But since Clark’s triumphs were those of a war leader, that is, the products of fear, pain, and opportunity, they were not stable. Clark’s mistake was to think them the larger triumphs of alliance.”Richard White, The Middle Ground (20th anniversary edition, 2011) p. 371
I’m reading, at Dave’s cousin Toby’s excellent suggestion, The Middle Ground: Indians, Empires, and Republics in the Great Lakes Region, 1650-1815. The quote describes George Rogers Clark, one of many who overinterpreted their success in making war as leadership for other situations.

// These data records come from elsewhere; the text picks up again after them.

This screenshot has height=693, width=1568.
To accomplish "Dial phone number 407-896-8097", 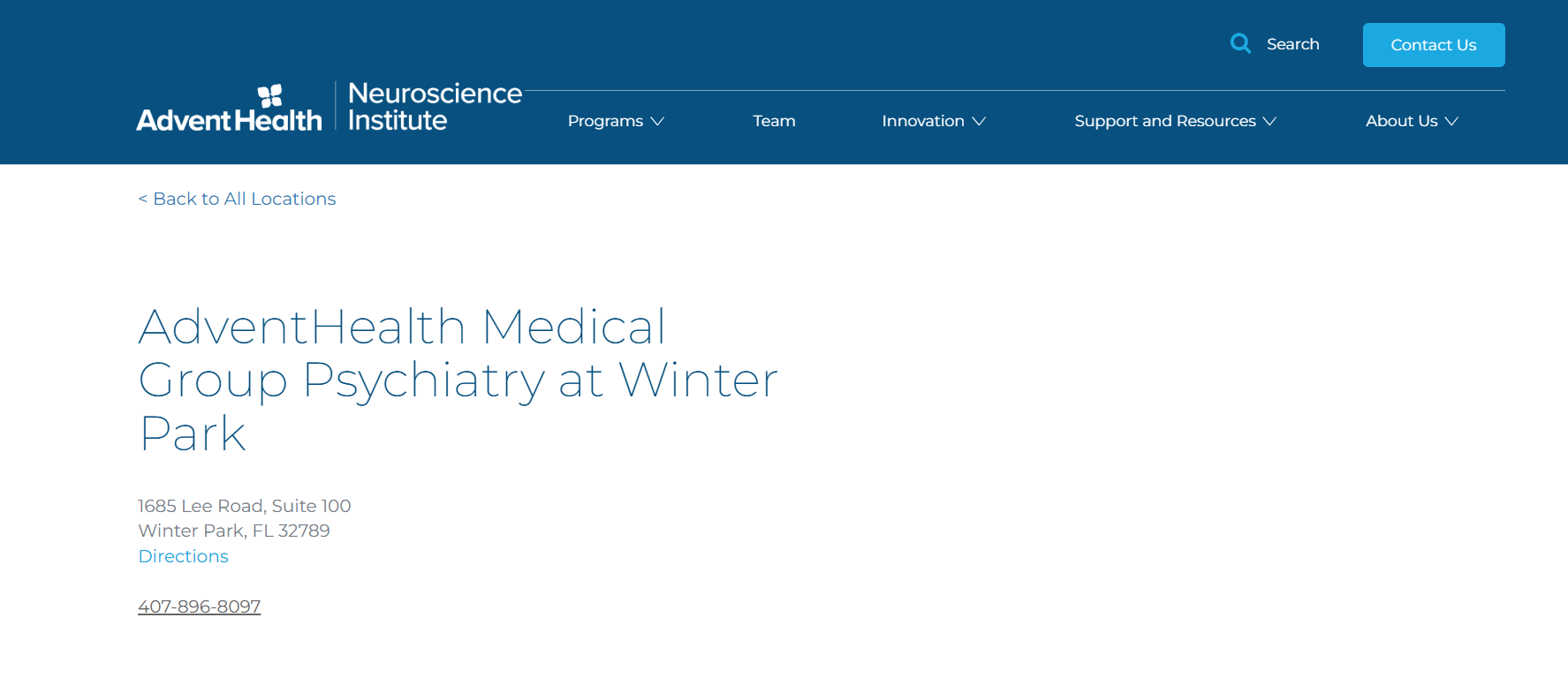I will 199,606.
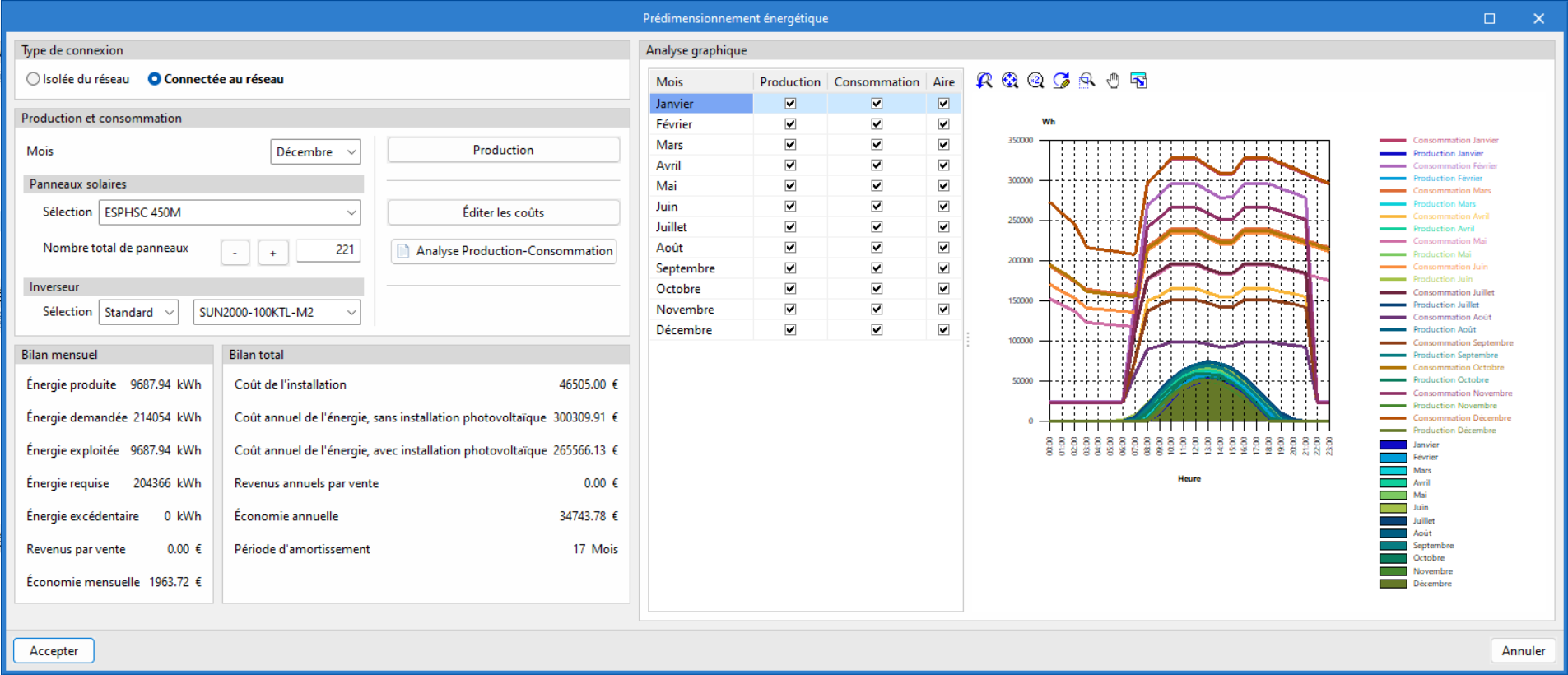
Task: Activate the hand pan tool
Action: [x=1113, y=81]

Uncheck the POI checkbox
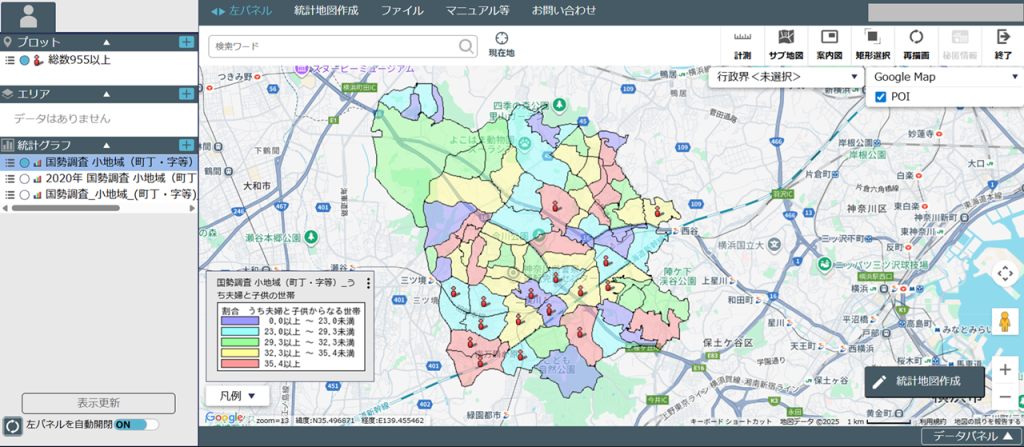[x=881, y=97]
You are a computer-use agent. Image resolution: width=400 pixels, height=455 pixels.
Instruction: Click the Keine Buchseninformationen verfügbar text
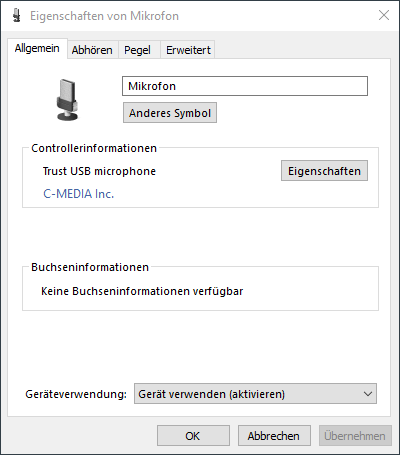142,291
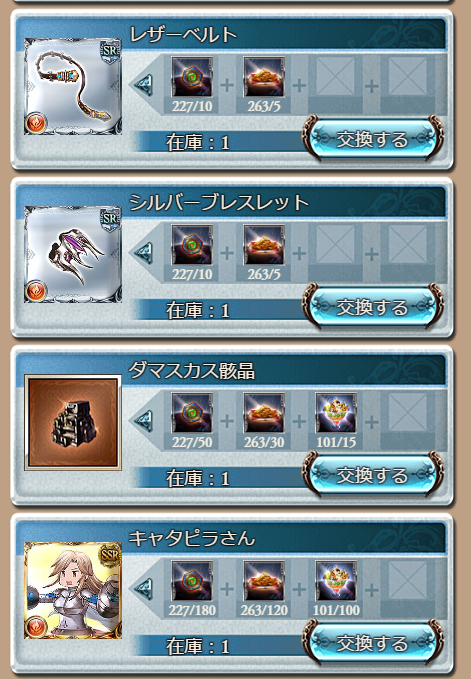Tap the 227/10 medal material in レザーベルト row
The image size is (471, 679).
pyautogui.click(x=192, y=77)
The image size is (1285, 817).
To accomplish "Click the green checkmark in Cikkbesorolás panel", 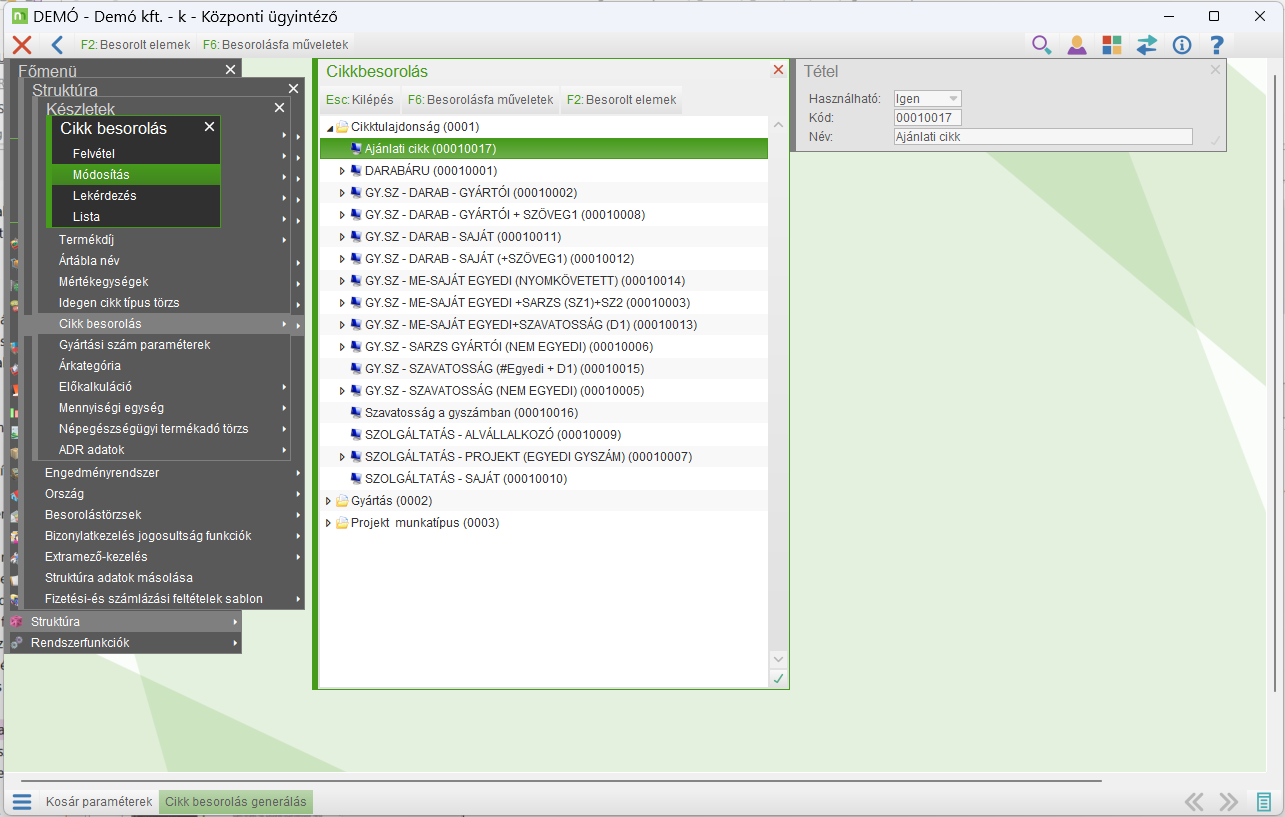I will point(778,679).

The book lists battles, betrayals, and atrocities. Yet, this history tells a parallel story of the peace leaders, the alliances, and diplomacy that avoided or slowed even more torture and murder.
The title of the work refers to a middle ground made of blended and new customs, sometimes based on shared misunderstandings. In this middle ground, mediation rather than coercion was the more productive form of leadership.
The French were at their strongest when they appeared, at least to themselves, the most weak. When they offered goods freely, when they mediated quarrels, when they stayed Algonquian hatchets and covered the dead, then they achieved a status that no other group could rival. They were, conversely, at their weakest when they appeared the most dangerous and powerful…[When they] abandoned mediation and deployed force, then [their] special status began to dissipate.”White, The Middle Ground, pp. 182-3
Of course, I read this book through the lens of the fear and pain of this current moment. While White describes the history of a particular time and situation, he also describes the human condition.
Fear and pain may get valued results, but only temporarily.
When the pandemic crisis subsides (we are not there yet), let us build communities, maintain alliances, and foster respect among peoples instead of division, blame, and worse, revenge.
Let us hold up peace rather than war leadership as a metaphor for our actions and hopes for the future.